My experience with 8 different EV charger installations over 3 years suggests otherwise. The credit applies to property used primarily for recharging vehicles, but the definition of “cost” is narrower than most accountants assume. It includes the charging equipment and installation labor, but excludes site preparation, electrical panel upgrades beyond the first 10 feet, and software subscriptions.

I calculated this wrong on our first project. We claimed the credit on the full $250,000 project cost, including a $40,000 transformer upgrade. The IRS disallowed $12,000 of the credit. (Surprise, surprise.)

Our policy now: before filing, we run the qualified costs through a checklist—equipment, installation labor, up to 10 feet of conduit. Everything else? Not eligible. (I really should document this process formally.)

Why Is My APC Surge Protector Beeping? (And Why You Should Care)

I’m including this because it’s a real question I’ve seen in forums, and it’s a perfect example of prevention over cure.

An APC surge protector beeps for one of three reasons: 1) The battery needs replacement (common after 3-5 years). 2) The unit is overloaded. 3) The surge protector has degraded due to repeated surges.

The conventional wisdom is to just replace the battery. My experience with these units across our office and control rooms suggests the third reason is more common than people think. Surge protectors have a finite lifespan measured in joules—they don’t last forever. If you’ve had a significant power event, the internal MOVs may have sacrificed themselves to protect your equipment. The unit is now a basic power strip with a beeping alarm.

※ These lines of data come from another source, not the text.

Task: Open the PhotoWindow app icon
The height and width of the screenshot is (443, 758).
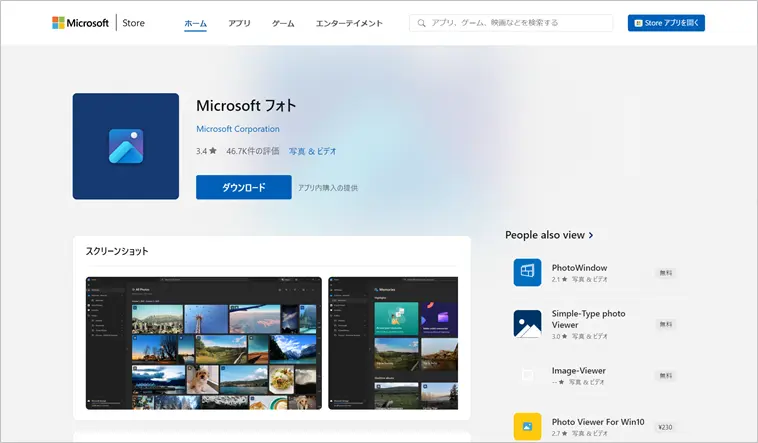Action: pos(527,272)
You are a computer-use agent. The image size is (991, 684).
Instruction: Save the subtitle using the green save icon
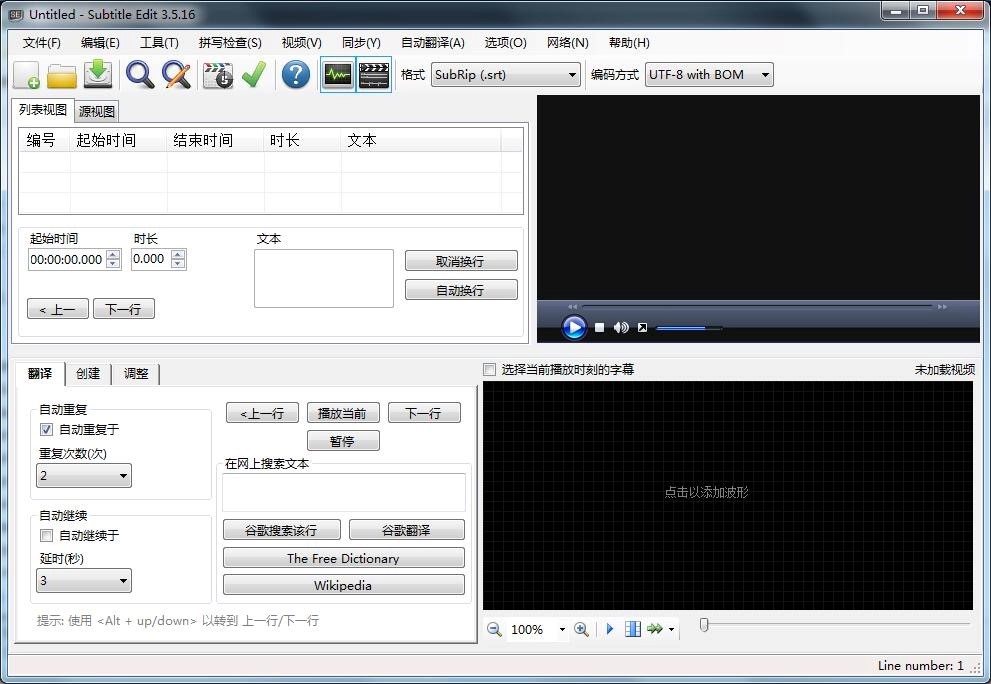click(x=98, y=74)
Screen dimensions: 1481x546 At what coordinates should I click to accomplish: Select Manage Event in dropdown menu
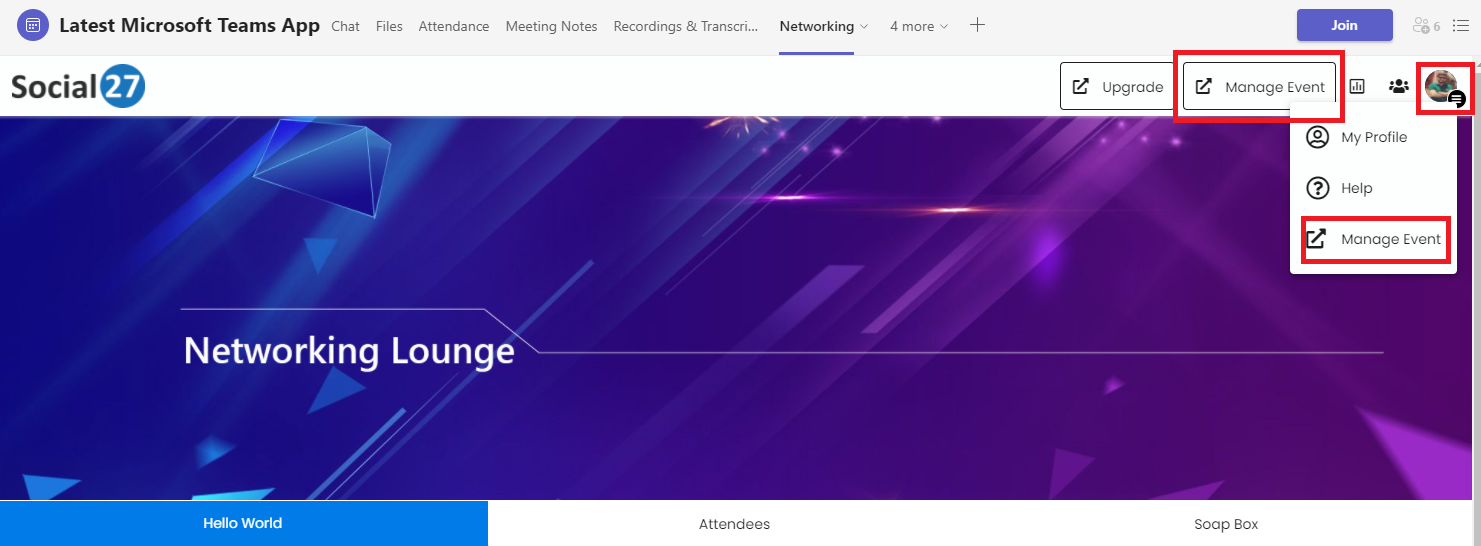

I only started tracking this after ignoring the beeping on one unit. It beeped for 6 months before we replaced it. When we finally opened it up, the MOV on the live line was completely shattered. That unit had been protecting nothing.

My rule: if your APC beeps, don’t just silence it—replace the unit. A $50 replacement is cheaper than a $500 equipment repair.

Let’s Address the Obvious Objection

You might be thinking: “This is a First Solar piece, and you’re just cherry-picking the good parts of their production numbers.” Fair point. Let me be clear: thin-film still has real drawbacks. The module efficiency is lower—around 19-20% for First Solar’s Series 6, compared to 21-22% for many modern c-Si panels. On land-constrained sites, that’s a non-starter. But on large, open utility sites? The lower temperature coefficient and better energy yield per square meter of land more than compensate.

Also, the “First Solar benefits” aren’t universal. Their modules are heavier per square foot than c-Si, which affects racking costs. And the recycling program (which is excellent) adds a long-term cost that’s difficult to model.

But here’s the thing: after 6 years of tracking every order, analyzing $180,000 in cumulative spending, and making my share of mistakes, I’ve learned that the best vendor isn’t the one with the lowest upfront price, or the highest efficiency, or the biggest production number. It’s the one whose total cost of ownership—including risk, rework, and hidden costs—is lowest for your specific project.

For my current project, that vendor is First Solar. And that’s a conclusion I wouldn’t have reached if I hadn’t been wrong first.